Rewrite the material below as a numbered list with one line per item, leaving out the blank lines.
• • • •
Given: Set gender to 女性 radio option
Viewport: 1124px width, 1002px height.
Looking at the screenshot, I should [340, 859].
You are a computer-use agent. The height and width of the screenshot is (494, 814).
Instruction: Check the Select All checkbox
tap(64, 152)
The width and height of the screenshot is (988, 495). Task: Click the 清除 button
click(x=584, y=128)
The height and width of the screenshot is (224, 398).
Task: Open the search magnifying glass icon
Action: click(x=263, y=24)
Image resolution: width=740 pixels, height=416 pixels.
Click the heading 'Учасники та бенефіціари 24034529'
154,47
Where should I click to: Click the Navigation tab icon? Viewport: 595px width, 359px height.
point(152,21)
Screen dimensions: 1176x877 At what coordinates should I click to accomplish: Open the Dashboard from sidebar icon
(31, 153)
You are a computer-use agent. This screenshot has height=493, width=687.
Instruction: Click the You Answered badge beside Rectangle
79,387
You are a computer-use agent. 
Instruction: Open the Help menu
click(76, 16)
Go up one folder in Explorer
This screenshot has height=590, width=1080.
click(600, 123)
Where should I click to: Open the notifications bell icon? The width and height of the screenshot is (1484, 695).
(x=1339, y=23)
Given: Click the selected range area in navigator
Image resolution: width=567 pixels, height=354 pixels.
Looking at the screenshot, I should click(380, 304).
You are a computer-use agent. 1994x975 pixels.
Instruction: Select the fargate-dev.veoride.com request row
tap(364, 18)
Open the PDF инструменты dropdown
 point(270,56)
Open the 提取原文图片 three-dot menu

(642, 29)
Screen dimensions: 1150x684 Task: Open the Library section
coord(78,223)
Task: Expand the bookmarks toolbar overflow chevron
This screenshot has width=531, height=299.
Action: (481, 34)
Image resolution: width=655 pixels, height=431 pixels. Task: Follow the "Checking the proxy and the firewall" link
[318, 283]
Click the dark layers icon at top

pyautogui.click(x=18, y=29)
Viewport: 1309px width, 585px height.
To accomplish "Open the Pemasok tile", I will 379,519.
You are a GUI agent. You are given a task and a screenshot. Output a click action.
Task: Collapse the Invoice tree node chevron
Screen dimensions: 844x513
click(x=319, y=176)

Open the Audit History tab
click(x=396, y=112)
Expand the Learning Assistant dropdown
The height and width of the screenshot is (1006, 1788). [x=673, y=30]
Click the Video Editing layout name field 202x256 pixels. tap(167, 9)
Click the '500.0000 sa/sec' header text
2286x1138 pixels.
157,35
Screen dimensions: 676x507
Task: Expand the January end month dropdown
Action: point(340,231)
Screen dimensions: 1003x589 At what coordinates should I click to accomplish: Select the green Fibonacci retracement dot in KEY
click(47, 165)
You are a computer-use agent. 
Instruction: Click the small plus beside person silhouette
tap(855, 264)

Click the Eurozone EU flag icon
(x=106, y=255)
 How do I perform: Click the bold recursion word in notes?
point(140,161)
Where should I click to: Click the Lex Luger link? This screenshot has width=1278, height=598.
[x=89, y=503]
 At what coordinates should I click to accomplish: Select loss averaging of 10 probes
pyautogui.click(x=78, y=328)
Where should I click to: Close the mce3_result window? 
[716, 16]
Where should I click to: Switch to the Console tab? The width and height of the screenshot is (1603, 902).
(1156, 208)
• • • •
= Answer to this exercise =
1. Given: Set gender to 女性 radio option
2. Viewport: 1124px width, 1002px height.
3. Looking at the screenshot, I should [340, 859].
4. You are a computer-use agent. The height and width of the screenshot is (494, 814).
5. Instruction: Check the Select All checkbox
6. tap(64, 152)
7. The width and height of the screenshot is (988, 495). Task: Click the 清除 button
8. click(x=584, y=128)
9. The height and width of the screenshot is (224, 398).
10. Task: Open the search magnifying glass icon
11. Action: click(x=263, y=24)
12. Image resolution: width=740 pixels, height=416 pixels.
13. Click the heading 'Учасники та бенефіціари 24034529'
14. 154,47
15. Where should I click to: Click the Navigation tab icon? Viewport: 595px width, 359px height.
16. point(152,21)
17. Screen dimensions: 1176x877 At what coordinates should I click to accomplish: Open the Dashboard from sidebar icon
18. (31, 153)
19. You are a computer-use agent. This screenshot has height=493, width=687.
20. Instruction: Click the You Answered badge beside Rectangle
21. 79,387
22. You are a computer-use agent. 
23. Instruction: Open the Help menu
24. click(76, 16)
25. Go up one folder in Explorer
26. This screenshot has height=590, width=1080.
27. click(600, 123)
28. Where should I click to: Open the notifications bell icon? The width and height of the screenshot is (1484, 695).
29. (x=1339, y=23)
30. Given: Click the selected range area in navigator
31. Image resolution: width=567 pixels, height=354 pixels.
32. Looking at the screenshot, I should click(380, 304).
33. You are a computer-use agent. 1994x975 pixels.
34. Instruction: Select the fargate-dev.veoride.com request row
35. tap(364, 18)
36. Open the PDF инструменты dropdown
37.  point(270,56)
38. Open the 提取原文图片 three-dot menu
39. (642, 29)
40. Screen dimensions: 1150x684 Task: Open the Library section
41. coord(78,223)
42. Task: Expand the bookmarks toolbar overflow chevron
43. This screenshot has width=531, height=299.
44. Action: (481, 34)
45. Image resolution: width=655 pixels, height=431 pixels. Task: Follow the "Checking the proxy and the firewall" link
46. [318, 283]
47. Click the dark layers icon at top
48. pyautogui.click(x=18, y=29)
49. Viewport: 1309px width, 585px height.
50. To accomplish "Open the Pemasok tile", I will 379,519.
51. You are a GUI agent. You are given a task and a screenshot. Output a click action.
52. Task: Collapse the Invoice tree node chevron
53. Screen dimensions: 844x513
54. click(x=319, y=176)
55. Open the Audit History tab
56. click(x=396, y=112)
57. Expand the Learning Assistant dropdown
58. The height and width of the screenshot is (1006, 1788). [x=673, y=30]
59. Click the Video Editing layout name field 202x256 pixels. tap(167, 9)
60. Click the '500.0000 sa/sec' header text
61. 2286x1138 pixels.
62. 157,35
63. Screen dimensions: 676x507
64. Task: Expand the January end month dropdown
65. Action: point(340,231)
66. Screen dimensions: 1003x589 At what coordinates should I click to accomplish: Select the green Fibonacci retracement dot in KEY
67. click(47, 165)
68. You are a computer-use agent. 
69. Instruction: Click the small plus beside person silhouette
70. tap(855, 264)
71. Click the Eurozone EU flag icon
72. (x=106, y=255)
73.  How do I perform: Click the bold recursion word in notes?
74. point(140,161)
75. Where should I click to: Click the Lex Luger link? This screenshot has width=1278, height=598.
76. [x=89, y=503]
77.  At what coordinates should I click to accomplish: Select loss averaging of 10 probes
78. pyautogui.click(x=78, y=328)
79. Where should I click to: Close the mce3_result window? 
80. [716, 16]
81. Where should I click to: Switch to the Console tab? The width and height of the screenshot is (1603, 902).
82. (1156, 208)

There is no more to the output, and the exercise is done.